The education ministry said schools in the capital would remain shut until September 30. Internet access was cut off all over Sudan after activists began sharing images of the unrest on social media, although the cause of the outage was not immediately clear.
Vehicles were burned in the car park of a luxury hotel just 500 metres from the international airport, and a petrol station in the area was also set alight. Police made around 20 arrests and sealed off a section of the main road to Khartoum airport.
In Khartoum North, a witness said six cars were torched, as public transport across the capital ground to a halt. “Now I have to walk 10km,” said Ahmad Amer, on his way home from work.
Two people have been killed in riots in the Khartoum area, police and the family of one of the victims said. A third person was killed south of the capital on Monday.
The protests erupted in response to the government’s announcement of steep price rises for petroleum products as it suspended subsidies in a bid to reform the economy.
On Tuesday, protesters ransacked and then torched offices of the ruling National Congress Party in Omdurman, witnesses said. Around 1,000 demonstrators spilled into Omdurman’s heavily populated Al-Thawra district and were confronted by anti-riot police. The Omdurman protests lasted until around dawn yesterday.
“Most areas in Khartoum (province) saw unrest and unauthorised gatherings aimed at damaging property and allowing looting, necessitating police intervention,” a statement said.
The protests first broke out in Wad Madani, in Gezira state south of Khartoum, scene of the first death on Monday. They have also spread to Nyala, capital of South Darfur state. A Nyala resident said that thousands of students filled the streets of the city and blocked a main road.
Bashir said on Sunday night that remaining subsidies would be lifted, but did not give details or a timeline. The next morning, prices of petrol, petrol and cooking gas nearly doubled.
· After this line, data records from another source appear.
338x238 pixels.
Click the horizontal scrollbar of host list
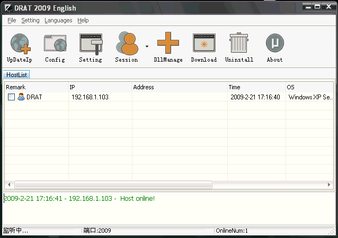click(x=113, y=185)
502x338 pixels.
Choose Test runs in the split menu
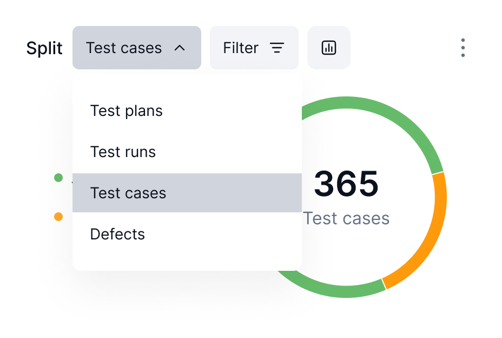tap(187, 152)
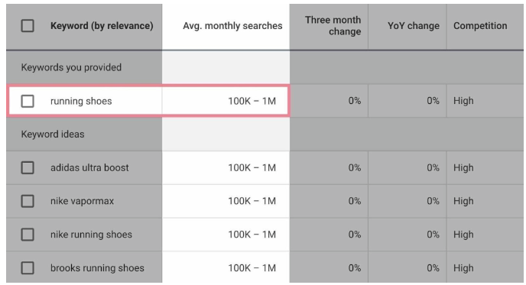Sort by the YoY change column
This screenshot has width=526, height=285.
pos(414,26)
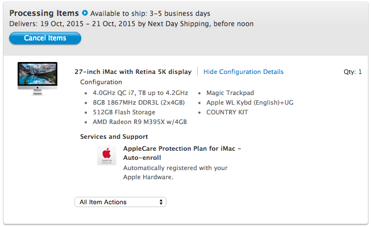This screenshot has height=227, width=371.
Task: Click the Available to ship text
Action: [150, 14]
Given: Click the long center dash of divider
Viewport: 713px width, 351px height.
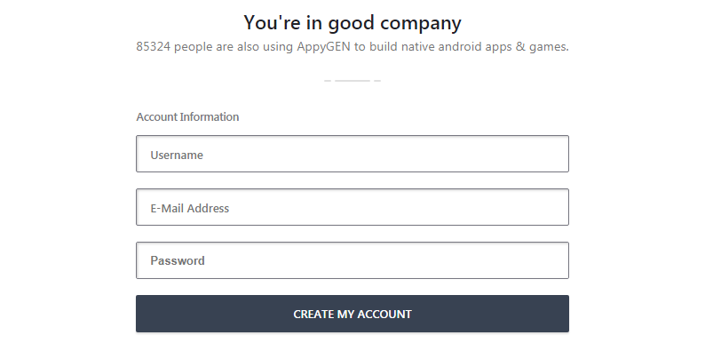Looking at the screenshot, I should tap(353, 81).
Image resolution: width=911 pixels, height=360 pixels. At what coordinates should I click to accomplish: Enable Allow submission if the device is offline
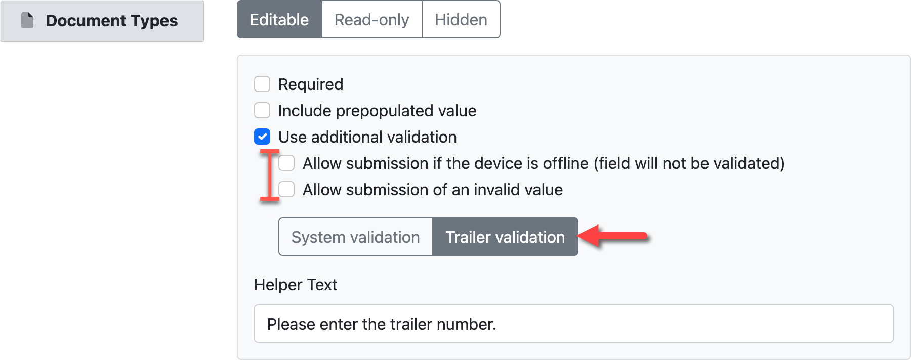click(x=286, y=163)
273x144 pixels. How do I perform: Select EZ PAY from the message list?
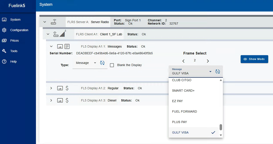pos(177,101)
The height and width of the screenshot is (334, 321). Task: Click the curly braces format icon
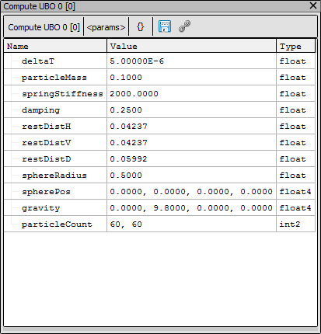point(140,26)
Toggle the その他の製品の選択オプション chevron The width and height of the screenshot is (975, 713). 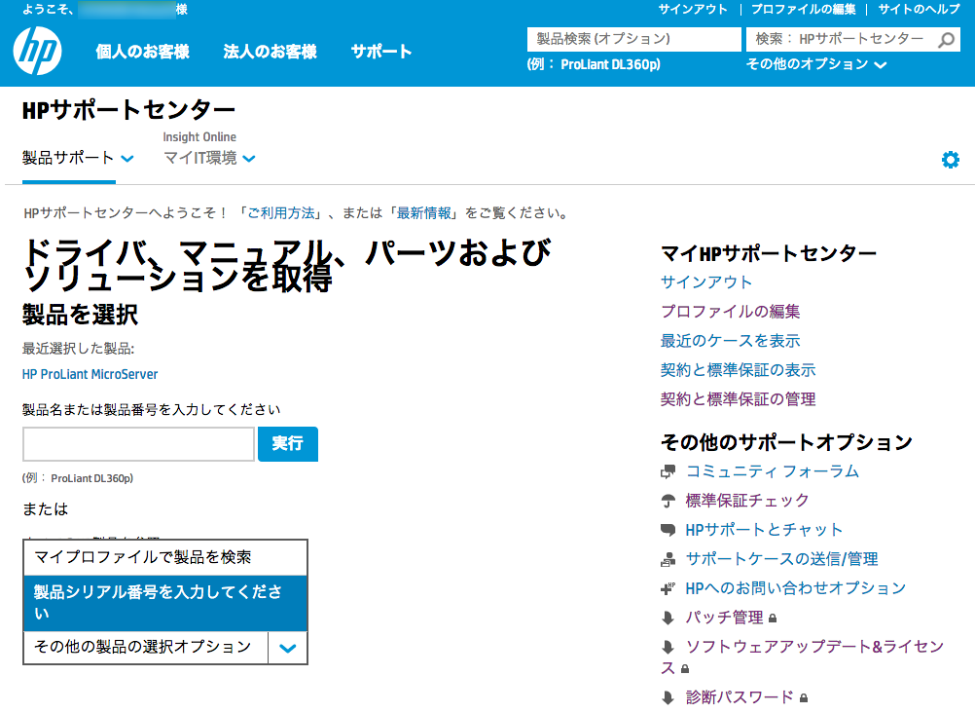click(288, 647)
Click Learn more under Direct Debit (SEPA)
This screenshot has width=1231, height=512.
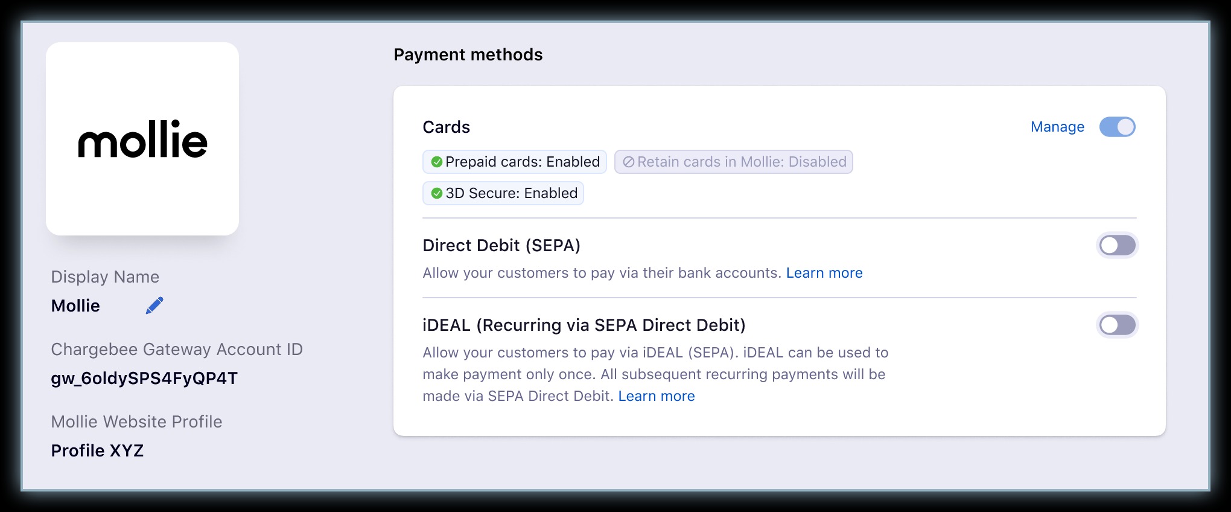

Oil prices at the pump have shot up to 20.80 Sudanese pounds ($4.71) a gallon from 12.50 pounds ($2.83), while diesel has risen from 8.50 pounds a gallon to 13.90 pounds. Inflation in Sudan is already running at 40 percent.
Bashir said the subsidies had reached “a level that is dangerous for the economy”. Sudan lost billions of dollars in oil receipts when South Sudan gained independence two years ago, taking with it about 75 percent of the formerly united country’s crude production.
Since then Sudan has been plagued by inflation, a weakened currency and a severe shortage of dollars to pay for imports.